[Stored data]
⁂

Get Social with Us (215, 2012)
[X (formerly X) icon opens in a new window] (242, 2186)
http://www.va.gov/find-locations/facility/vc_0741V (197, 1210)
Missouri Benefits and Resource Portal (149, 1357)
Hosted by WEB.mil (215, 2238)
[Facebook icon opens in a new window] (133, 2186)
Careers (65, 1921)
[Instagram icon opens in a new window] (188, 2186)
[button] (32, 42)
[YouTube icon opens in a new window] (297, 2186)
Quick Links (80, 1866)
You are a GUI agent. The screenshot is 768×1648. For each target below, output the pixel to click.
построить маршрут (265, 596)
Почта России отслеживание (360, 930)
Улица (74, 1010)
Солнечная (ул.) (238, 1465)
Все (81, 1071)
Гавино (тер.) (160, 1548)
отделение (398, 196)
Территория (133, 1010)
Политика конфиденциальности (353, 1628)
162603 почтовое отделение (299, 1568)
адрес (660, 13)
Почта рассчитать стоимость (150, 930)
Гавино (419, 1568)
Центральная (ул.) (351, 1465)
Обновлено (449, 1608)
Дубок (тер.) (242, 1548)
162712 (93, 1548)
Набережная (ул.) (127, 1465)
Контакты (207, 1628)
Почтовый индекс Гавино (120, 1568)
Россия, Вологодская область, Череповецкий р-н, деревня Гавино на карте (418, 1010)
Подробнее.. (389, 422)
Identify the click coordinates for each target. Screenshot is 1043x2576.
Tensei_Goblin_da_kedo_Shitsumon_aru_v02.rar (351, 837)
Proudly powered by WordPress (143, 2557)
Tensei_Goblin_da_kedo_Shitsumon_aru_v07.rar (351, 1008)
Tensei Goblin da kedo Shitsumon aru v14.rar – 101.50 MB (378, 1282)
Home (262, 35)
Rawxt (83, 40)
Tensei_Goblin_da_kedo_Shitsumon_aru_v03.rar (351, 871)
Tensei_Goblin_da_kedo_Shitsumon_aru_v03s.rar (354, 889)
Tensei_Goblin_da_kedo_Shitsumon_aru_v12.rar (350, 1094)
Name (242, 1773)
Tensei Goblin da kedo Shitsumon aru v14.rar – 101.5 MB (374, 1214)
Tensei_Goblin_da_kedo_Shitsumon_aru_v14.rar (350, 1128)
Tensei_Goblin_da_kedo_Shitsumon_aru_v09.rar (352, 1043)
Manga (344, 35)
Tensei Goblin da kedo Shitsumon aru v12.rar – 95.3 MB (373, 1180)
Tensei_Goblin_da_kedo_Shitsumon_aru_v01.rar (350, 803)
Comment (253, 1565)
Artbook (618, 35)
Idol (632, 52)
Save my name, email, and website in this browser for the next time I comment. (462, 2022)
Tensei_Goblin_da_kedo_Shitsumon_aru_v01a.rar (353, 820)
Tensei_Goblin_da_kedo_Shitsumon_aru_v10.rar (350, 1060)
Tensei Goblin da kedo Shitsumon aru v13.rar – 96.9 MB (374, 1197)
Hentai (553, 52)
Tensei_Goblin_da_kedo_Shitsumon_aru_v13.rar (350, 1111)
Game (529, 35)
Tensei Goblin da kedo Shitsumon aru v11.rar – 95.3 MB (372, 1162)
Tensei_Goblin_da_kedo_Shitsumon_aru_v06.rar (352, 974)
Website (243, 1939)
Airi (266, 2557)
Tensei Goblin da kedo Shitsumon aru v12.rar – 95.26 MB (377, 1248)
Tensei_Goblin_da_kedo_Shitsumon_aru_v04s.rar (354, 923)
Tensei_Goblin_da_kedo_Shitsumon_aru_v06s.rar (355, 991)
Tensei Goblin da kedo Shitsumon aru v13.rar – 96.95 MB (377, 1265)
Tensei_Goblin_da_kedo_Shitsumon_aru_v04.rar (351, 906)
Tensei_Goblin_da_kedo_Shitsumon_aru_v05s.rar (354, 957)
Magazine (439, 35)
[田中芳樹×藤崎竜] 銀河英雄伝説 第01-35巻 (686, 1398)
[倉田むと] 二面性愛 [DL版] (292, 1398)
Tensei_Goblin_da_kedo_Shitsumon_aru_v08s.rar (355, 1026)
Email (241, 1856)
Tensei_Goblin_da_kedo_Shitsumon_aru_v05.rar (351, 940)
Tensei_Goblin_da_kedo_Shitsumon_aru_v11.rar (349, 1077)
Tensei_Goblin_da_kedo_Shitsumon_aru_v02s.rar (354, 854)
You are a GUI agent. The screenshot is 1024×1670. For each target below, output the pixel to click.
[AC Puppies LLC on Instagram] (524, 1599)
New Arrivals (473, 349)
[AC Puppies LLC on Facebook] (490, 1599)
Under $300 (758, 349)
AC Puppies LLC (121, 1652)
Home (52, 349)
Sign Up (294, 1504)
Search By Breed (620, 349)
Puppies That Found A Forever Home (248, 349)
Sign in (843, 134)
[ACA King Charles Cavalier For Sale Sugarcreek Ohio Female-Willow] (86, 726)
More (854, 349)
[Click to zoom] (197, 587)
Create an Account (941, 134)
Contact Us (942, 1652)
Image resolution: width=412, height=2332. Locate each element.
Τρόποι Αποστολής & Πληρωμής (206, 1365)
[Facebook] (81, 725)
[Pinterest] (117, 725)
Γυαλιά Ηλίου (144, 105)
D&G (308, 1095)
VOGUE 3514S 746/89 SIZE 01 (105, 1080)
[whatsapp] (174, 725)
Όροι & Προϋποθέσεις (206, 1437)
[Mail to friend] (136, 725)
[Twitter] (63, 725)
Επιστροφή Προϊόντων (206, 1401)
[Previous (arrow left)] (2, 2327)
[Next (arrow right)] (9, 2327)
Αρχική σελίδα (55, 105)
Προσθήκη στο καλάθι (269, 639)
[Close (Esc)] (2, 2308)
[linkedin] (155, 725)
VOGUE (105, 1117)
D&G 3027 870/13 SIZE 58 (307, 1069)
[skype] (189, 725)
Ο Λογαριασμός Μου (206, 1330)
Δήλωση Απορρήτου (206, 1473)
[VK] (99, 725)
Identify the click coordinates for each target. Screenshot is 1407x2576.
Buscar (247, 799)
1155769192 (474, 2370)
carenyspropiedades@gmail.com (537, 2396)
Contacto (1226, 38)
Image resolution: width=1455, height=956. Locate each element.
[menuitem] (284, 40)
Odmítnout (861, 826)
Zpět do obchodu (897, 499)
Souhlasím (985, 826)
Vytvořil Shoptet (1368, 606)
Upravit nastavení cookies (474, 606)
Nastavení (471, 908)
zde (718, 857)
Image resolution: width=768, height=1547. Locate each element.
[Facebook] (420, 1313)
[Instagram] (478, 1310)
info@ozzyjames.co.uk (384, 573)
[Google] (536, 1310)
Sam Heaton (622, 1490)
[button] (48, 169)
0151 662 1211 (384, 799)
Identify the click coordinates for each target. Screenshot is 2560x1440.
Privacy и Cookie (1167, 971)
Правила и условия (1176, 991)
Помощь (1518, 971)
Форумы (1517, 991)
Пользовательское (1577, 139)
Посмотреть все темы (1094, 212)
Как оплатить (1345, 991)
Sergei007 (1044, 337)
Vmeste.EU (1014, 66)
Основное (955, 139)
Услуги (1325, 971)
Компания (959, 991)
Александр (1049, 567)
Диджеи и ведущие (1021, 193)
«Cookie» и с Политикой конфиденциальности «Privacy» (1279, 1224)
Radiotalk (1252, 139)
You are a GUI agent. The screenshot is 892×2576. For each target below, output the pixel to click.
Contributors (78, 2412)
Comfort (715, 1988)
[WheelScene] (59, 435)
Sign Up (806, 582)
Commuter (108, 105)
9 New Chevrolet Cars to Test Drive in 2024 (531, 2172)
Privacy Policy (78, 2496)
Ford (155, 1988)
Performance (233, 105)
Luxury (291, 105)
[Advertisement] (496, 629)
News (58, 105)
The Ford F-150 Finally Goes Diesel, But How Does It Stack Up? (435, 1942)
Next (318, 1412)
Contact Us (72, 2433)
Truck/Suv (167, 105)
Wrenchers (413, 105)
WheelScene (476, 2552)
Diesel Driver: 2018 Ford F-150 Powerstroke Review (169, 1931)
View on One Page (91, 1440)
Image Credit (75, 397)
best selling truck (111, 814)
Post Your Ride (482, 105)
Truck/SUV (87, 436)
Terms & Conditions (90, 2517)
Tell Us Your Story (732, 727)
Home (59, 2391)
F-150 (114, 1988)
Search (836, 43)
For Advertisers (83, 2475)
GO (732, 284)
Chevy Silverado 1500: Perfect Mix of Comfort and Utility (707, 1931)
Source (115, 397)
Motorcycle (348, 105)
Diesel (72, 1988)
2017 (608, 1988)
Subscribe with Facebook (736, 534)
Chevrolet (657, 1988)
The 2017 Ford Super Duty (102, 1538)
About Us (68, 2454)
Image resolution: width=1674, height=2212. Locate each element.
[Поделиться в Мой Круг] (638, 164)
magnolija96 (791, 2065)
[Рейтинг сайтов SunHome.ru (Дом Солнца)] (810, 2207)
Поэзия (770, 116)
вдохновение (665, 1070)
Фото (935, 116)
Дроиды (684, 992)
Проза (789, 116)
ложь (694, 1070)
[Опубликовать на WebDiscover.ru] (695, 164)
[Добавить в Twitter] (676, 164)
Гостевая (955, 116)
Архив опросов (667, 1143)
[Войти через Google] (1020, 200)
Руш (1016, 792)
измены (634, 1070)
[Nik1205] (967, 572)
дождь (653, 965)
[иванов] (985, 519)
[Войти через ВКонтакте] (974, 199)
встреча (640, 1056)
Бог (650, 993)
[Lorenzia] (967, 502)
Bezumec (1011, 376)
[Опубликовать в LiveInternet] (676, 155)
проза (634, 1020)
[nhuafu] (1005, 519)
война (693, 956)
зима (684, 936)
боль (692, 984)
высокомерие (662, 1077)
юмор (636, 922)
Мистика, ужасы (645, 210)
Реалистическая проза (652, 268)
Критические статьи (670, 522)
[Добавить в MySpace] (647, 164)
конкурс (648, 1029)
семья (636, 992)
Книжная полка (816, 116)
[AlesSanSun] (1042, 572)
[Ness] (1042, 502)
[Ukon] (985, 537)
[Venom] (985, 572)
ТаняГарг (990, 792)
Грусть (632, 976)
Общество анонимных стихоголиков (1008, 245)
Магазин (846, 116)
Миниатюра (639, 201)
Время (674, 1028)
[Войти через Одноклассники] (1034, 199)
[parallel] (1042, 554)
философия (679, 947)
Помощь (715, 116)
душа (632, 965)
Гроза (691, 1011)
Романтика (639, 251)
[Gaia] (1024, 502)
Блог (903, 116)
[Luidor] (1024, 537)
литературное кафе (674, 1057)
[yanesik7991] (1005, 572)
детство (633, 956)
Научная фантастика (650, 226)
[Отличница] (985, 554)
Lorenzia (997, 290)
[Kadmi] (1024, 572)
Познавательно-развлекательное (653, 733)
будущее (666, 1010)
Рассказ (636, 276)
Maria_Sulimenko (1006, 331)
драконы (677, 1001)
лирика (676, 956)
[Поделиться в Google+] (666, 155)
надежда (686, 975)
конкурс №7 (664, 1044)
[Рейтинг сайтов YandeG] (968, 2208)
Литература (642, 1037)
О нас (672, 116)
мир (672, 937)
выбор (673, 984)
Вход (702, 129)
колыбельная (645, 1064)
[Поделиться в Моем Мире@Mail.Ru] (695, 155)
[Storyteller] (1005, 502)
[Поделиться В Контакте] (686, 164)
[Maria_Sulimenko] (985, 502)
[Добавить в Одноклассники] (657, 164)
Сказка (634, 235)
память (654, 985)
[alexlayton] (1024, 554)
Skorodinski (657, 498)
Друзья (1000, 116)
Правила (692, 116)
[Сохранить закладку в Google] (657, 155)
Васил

⁂

**Aim of the task:**
Among the entries above, copy exactly only the lines starting with the one containing "Услуги (1325, 971)" and going through the one containing "Image Credit (75, 397)", both ends included.

**Solved exercise:**
Услуги (1325, 971)
Компания (959, 991)
Александр (1049, 567)
Диджеи и ведущие (1021, 193)
«Cookie» и с Политикой конфиденциальности «Privacy» (1279, 1224)
Radiotalk (1252, 139)
You are a GUI agent. The screenshot is 892×2576. For each target below, output the pixel to click.
Contributors (78, 2412)
Comfort (715, 1988)
[WheelScene] (59, 435)
Sign Up (806, 582)
Commuter (108, 105)
9 New Chevrolet Cars to Test Drive in 2024 (531, 2172)
Privacy Policy (78, 2496)
Ford (155, 1988)
Performance (233, 105)
Luxury (291, 105)
[Advertisement] (496, 629)
News (58, 105)
The Ford F-150 Finally Goes Diesel, But How Does It Stack Up? (435, 1942)
Next (318, 1412)
Contact Us (72, 2433)
Truck/Suv (167, 105)
Wrenchers (413, 105)
WheelScene (476, 2552)
Diesel Driver: 2018 Ford F-150 Powerstroke Review (169, 1931)
View on One Page (91, 1440)
Image Credit (75, 397)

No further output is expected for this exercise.